Over the past ten years, the number of rack units in commercial data centers has grown from 28,700 in 2015 to 82,400 in 2024. This dynamic is entirely logical.

One way to ensure reliable storage and processing of personal data in accordance with legal requirements is to transfer one’s infrastructure to an external site – a data center that assumes obligations to create a secure environment, ensure IT infrastructure resilience, and provide reliable physical security for equipment.

Legislation in the field of personal data protection is constantly evolving, imposing increasing obligations on businesses. At the beginning of 2024, the State Duma adopted a bill that strengthens administrative and criminal penalties for abuses and leaks of personal data. Fines will be calculated in millions of rubles and could become financially devastating for businesses if applied. The law will come into effect in May 2025, meaning that Russian companies have very little time left to enhance their security and cyber resilience against incidents.

However, it is not just about fines: given modern realities, companies can no longer afford to take a reactive approach to personal data protection. They need to safeguard their customers’ data to gain their trust and maintain their reputation.

What are personal data? 

Personal data refers to any information related to an identified or identifiable natural person (data subject). Essentially, it includes any details that can be used to identify an individual.

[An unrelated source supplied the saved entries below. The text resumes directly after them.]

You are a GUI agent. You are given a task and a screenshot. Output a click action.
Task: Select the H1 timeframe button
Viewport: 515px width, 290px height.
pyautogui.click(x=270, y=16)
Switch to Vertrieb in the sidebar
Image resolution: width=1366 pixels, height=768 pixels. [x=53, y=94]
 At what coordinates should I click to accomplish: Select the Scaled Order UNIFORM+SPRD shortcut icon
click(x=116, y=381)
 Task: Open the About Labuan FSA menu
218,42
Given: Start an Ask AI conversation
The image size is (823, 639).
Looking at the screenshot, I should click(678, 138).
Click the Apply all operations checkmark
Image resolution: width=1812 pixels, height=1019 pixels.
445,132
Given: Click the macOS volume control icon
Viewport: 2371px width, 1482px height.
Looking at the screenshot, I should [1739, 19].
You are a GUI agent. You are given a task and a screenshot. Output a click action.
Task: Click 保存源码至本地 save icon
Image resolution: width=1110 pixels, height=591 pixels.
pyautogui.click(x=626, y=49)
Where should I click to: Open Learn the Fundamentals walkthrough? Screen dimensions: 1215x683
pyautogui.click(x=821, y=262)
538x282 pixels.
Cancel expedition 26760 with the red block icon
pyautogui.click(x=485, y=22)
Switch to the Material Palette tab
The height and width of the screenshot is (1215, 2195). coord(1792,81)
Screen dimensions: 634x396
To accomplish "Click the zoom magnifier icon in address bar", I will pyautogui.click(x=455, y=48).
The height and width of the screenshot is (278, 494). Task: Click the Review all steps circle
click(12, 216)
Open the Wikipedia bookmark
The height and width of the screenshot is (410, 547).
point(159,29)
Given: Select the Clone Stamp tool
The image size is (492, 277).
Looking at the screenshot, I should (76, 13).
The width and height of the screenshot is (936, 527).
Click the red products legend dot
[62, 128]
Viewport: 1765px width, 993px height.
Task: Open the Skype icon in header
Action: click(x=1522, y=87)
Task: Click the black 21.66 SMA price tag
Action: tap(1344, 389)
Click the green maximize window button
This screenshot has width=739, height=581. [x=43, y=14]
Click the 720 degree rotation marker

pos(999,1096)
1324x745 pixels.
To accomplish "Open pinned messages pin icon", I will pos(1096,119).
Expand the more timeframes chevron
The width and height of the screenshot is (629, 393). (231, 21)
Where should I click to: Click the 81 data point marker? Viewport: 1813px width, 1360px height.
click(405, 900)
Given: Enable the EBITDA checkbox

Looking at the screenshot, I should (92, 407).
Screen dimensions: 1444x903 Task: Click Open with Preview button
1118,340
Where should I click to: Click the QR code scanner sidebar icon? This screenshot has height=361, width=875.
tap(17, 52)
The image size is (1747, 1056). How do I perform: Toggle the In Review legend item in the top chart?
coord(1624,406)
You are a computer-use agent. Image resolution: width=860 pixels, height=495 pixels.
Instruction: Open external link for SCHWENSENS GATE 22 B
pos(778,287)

Categories of Personal Data (PD):

• Other Data: This includes information that allows to identify a person, such as name and surname, date and place of birth, registered address, phone number, work experience, etc.
• Special Data: These are data that can be used for discrimination or harm against a person, including information about ethnic background (race, nationality), political views, religious beliefs, medical data, criminal records, etc.
• Biometric Data: This category includes data that is subject to special regulation and protection, such as biometric data (fingerprints, voice recordings, photos and videos of a person’s face, iris scans).

Who is the operator of personal data?

An operator is an entity that determines the purposes, terms and methods of processing personal data. This can be either an organization or an individual.

What regulations govern the protection of personal data in Russia? 

The main regulatory act in the field of personal data circulation is Federal Law No. 152-FZ “On Personal Data”, enacted on July 27, 2006. This law applies to any individuals or legal entities processing personal data of Russian citizens, regardless of their location. The primary regulatory authority overseeing this area is Roskomnadzor.